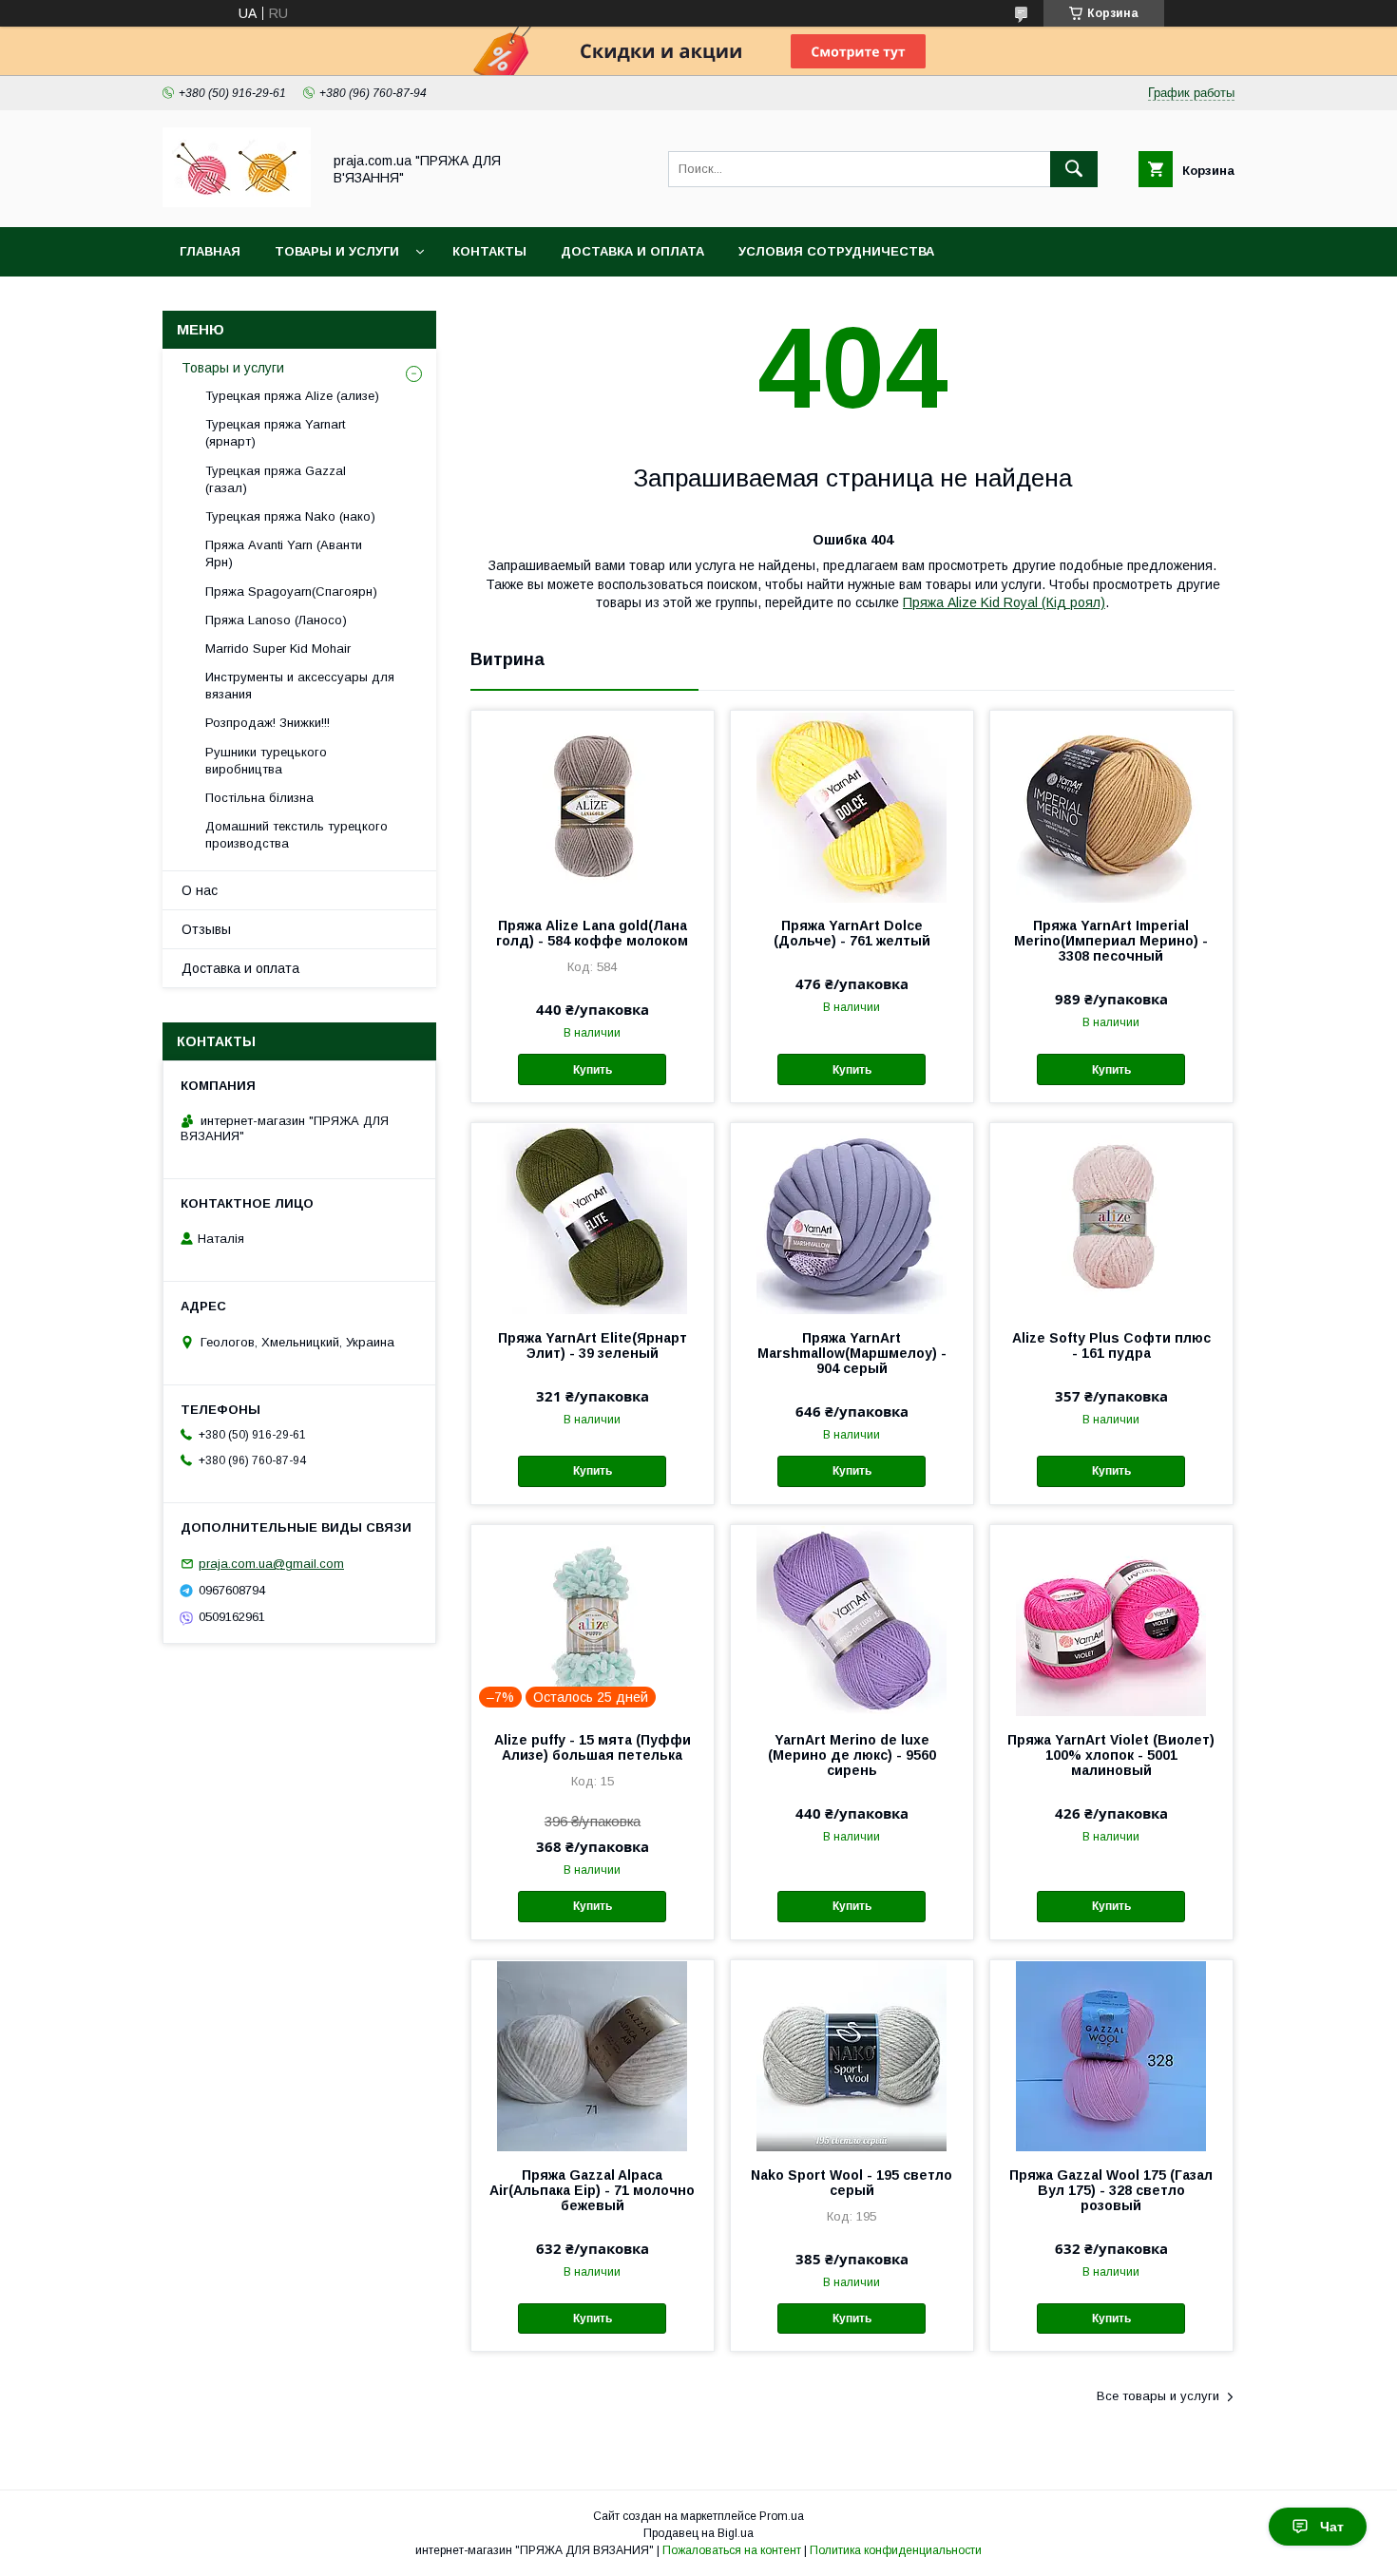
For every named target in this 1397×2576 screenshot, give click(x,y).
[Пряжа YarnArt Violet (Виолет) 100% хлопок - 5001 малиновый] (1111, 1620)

------------------------------------------------------------------------

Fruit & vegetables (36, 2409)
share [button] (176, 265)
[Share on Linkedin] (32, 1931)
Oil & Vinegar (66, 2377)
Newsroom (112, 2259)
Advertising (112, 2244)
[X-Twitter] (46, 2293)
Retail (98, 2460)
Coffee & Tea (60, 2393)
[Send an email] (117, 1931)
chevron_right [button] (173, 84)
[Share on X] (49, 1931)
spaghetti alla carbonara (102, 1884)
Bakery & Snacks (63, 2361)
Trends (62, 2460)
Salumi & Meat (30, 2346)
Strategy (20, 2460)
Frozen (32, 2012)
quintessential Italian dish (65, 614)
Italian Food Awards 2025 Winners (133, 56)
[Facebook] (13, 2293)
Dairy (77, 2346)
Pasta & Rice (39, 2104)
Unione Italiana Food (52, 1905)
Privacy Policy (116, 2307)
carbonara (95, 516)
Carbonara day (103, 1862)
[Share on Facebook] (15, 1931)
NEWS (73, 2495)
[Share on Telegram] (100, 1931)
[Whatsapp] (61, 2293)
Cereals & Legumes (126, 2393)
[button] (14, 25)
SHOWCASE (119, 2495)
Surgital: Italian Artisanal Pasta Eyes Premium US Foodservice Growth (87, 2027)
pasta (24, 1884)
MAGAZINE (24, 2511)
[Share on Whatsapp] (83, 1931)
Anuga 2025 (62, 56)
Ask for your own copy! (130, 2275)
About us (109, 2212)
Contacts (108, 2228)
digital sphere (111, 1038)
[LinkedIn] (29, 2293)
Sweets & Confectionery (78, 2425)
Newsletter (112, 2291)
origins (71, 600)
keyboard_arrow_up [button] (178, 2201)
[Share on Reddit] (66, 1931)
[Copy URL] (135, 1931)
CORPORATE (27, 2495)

------------------------------------------------------------------------

● What you are asked to do
Beginning with the line containing "[Send an email] (117, 1931)" in the material above, copy every line exactly until you have copied the line containing "CORPORATE (27, 2495)".

● Answer below
[Send an email] (117, 1931)
chevron_right [button] (173, 84)
[Share on X] (49, 1931)
spaghetti alla carbonara (102, 1884)
Bakery & Snacks (63, 2361)
Trends (62, 2460)
Salumi & Meat (30, 2346)
Strategy (20, 2460)
Frozen (32, 2012)
quintessential Italian dish (65, 614)
Italian Food Awards 2025 Winners (133, 56)
[Facebook] (13, 2293)
Dairy (77, 2346)
Pasta & Rice (39, 2104)
Unione Italiana Food (52, 1905)
Privacy Policy (116, 2307)
carbonara (95, 516)
Carbonara day (103, 1862)
[Share on Facebook] (15, 1931)
NEWS (73, 2495)
[Share on Telegram] (100, 1931)
[Whatsapp] (61, 2293)
Cereals & Legumes (126, 2393)
[button] (14, 25)
SHOWCASE (119, 2495)
Surgital: Italian Artisanal Pasta Eyes Premium US Foodservice Growth (87, 2027)
pasta (24, 1884)
MAGAZINE (24, 2511)
[Share on Whatsapp] (83, 1931)
Anuga 2025 (62, 56)
Ask for your own copy! (130, 2275)
About us (109, 2212)
Contacts (108, 2228)
digital sphere (111, 1038)
[LinkedIn] (29, 2293)
Sweets & Confectionery (78, 2425)
Newsletter (112, 2291)
origins (71, 600)
keyboard_arrow_up [button] (178, 2201)
[Share on Reddit] (66, 1931)
[Copy URL] (135, 1931)
CORPORATE (27, 2495)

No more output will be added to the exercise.